Collected data
──────────
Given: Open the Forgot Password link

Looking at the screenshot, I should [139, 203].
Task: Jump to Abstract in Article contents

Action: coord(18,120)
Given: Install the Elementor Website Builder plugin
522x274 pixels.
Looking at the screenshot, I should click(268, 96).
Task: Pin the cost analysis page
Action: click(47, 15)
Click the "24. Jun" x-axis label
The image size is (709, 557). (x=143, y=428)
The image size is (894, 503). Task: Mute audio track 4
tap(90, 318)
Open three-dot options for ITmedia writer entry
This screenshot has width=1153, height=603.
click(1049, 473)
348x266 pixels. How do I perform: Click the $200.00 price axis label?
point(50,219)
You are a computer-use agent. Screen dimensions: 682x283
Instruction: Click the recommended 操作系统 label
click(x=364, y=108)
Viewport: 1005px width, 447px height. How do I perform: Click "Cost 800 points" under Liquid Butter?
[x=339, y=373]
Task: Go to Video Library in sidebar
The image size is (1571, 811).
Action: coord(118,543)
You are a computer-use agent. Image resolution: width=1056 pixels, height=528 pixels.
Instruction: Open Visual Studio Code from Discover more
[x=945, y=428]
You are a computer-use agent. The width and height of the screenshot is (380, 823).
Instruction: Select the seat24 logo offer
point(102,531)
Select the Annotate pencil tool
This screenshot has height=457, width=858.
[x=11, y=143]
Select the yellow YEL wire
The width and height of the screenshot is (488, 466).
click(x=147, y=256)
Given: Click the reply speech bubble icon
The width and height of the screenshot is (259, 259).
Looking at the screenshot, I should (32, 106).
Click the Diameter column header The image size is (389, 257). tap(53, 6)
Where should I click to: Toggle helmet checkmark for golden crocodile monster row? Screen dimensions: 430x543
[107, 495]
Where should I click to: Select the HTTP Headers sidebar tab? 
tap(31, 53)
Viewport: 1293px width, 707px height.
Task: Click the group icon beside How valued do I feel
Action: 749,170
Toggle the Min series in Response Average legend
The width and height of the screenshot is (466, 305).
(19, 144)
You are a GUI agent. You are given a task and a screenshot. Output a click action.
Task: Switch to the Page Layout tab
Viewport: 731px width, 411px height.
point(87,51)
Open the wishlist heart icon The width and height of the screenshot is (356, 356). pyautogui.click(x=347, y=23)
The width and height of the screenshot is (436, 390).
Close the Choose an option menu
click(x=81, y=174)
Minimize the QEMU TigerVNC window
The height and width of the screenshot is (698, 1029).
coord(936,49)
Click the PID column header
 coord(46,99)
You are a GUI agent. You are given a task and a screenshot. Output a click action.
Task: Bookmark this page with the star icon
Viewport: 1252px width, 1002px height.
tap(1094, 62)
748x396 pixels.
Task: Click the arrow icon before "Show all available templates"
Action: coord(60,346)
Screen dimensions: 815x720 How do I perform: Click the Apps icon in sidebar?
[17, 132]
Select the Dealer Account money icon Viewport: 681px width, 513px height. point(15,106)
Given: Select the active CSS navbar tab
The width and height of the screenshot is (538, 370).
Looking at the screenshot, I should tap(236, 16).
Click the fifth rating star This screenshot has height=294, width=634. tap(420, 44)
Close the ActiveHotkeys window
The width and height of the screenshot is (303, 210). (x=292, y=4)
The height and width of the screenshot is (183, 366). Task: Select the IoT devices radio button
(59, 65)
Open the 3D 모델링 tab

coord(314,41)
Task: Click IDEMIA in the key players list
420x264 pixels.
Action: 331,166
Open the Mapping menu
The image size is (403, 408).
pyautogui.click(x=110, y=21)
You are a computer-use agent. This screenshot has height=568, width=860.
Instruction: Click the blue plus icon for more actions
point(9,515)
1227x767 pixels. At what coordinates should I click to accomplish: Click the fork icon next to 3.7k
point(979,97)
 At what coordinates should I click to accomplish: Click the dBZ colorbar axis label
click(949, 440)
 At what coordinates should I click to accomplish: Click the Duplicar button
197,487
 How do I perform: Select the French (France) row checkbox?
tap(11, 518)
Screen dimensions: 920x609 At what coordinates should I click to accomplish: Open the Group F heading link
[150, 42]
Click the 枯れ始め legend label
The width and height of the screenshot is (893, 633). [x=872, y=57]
──────────
**The task:** Retyping every line above exactly is all that is needed.

**Task answer:**
Given: Open the Forgot Password link

Looking at the screenshot, I should [139, 203].
Task: Jump to Abstract in Article contents

Action: coord(18,120)
Given: Install the Elementor Website Builder plugin
522x274 pixels.
Looking at the screenshot, I should click(268, 96).
Task: Pin the cost analysis page
Action: click(47, 15)
Click the "24. Jun" x-axis label
The image size is (709, 557). (x=143, y=428)
The image size is (894, 503). Task: Mute audio track 4
tap(90, 318)
Open three-dot options for ITmedia writer entry
This screenshot has width=1153, height=603.
click(1049, 473)
348x266 pixels. How do I perform: Click the $200.00 price axis label?
point(50,219)
You are a computer-use agent. Screen dimensions: 682x283
Instruction: Click the recommended 操作系统 label
click(x=364, y=108)
Viewport: 1005px width, 447px height. How do I perform: Click "Cost 800 points" under Liquid Butter?
[x=339, y=373]
Task: Go to Video Library in sidebar
The image size is (1571, 811).
Action: coord(118,543)
You are a computer-use agent. Image resolution: width=1056 pixels, height=528 pixels.
Instruction: Open Visual Studio Code from Discover more
[x=945, y=428]
You are a computer-use agent. The width and height of the screenshot is (380, 823).
Instruction: Select the seat24 logo offer
point(102,531)
Select the Annotate pencil tool
This screenshot has height=457, width=858.
[x=11, y=143]
Select the yellow YEL wire
The width and height of the screenshot is (488, 466).
click(x=147, y=256)
Given: Click the reply speech bubble icon
The width and height of the screenshot is (259, 259).
Looking at the screenshot, I should (32, 106).
Click the Diameter column header The image size is (389, 257). tap(53, 6)
Where should I click to: Toggle helmet checkmark for golden crocodile monster row? Screen dimensions: 430x543
[107, 495]
Where should I click to: Select the HTTP Headers sidebar tab? 
tap(31, 53)
Viewport: 1293px width, 707px height.
Task: Click the group icon beside How valued do I feel
Action: 749,170
Toggle the Min series in Response Average legend
The width and height of the screenshot is (466, 305).
(19, 144)
You are a GUI agent. You are given a task and a screenshot. Output a click action.
Task: Switch to the Page Layout tab
Viewport: 731px width, 411px height.
point(87,51)
Open the wishlist heart icon The width and height of the screenshot is (356, 356). pyautogui.click(x=347, y=23)
The width and height of the screenshot is (436, 390).
Close the Choose an option menu
click(x=81, y=174)
Minimize the QEMU TigerVNC window
The height and width of the screenshot is (698, 1029).
coord(936,49)
Click the PID column header
 coord(46,99)
You are a GUI agent. You are given a task and a screenshot. Output a click action.
Task: Bookmark this page with the star icon
Viewport: 1252px width, 1002px height.
tap(1094, 62)
748x396 pixels.
Task: Click the arrow icon before "Show all available templates"
Action: coord(60,346)
Screen dimensions: 815x720 How do I perform: Click the Apps icon in sidebar?
[17, 132]
Select the Dealer Account money icon Viewport: 681px width, 513px height. point(15,106)
Given: Select the active CSS navbar tab
The width and height of the screenshot is (538, 370).
Looking at the screenshot, I should tap(236, 16).
Click the fifth rating star This screenshot has height=294, width=634. tap(420, 44)
Close the ActiveHotkeys window
The width and height of the screenshot is (303, 210). (x=292, y=4)
The height and width of the screenshot is (183, 366). Task: Select the IoT devices radio button
(59, 65)
Open the 3D 모델링 tab

coord(314,41)
Task: Click IDEMIA in the key players list
420x264 pixels.
Action: 331,166
Open the Mapping menu
The image size is (403, 408).
pyautogui.click(x=110, y=21)
You are a computer-use agent. This screenshot has height=568, width=860.
Instruction: Click the blue plus icon for more actions
point(9,515)
1227x767 pixels. At what coordinates should I click to accomplish: Click the fork icon next to 3.7k
point(979,97)
 At what coordinates should I click to accomplish: Click the dBZ colorbar axis label
click(949, 440)
 At what coordinates should I click to accomplish: Click the Duplicar button
197,487
 How do I perform: Select the French (France) row checkbox?
tap(11, 518)
Screen dimensions: 920x609 At what coordinates should I click to accomplish: Open the Group F heading link
[150, 42]
Click the 枯れ始め legend label
The width and height of the screenshot is (893, 633). [x=872, y=57]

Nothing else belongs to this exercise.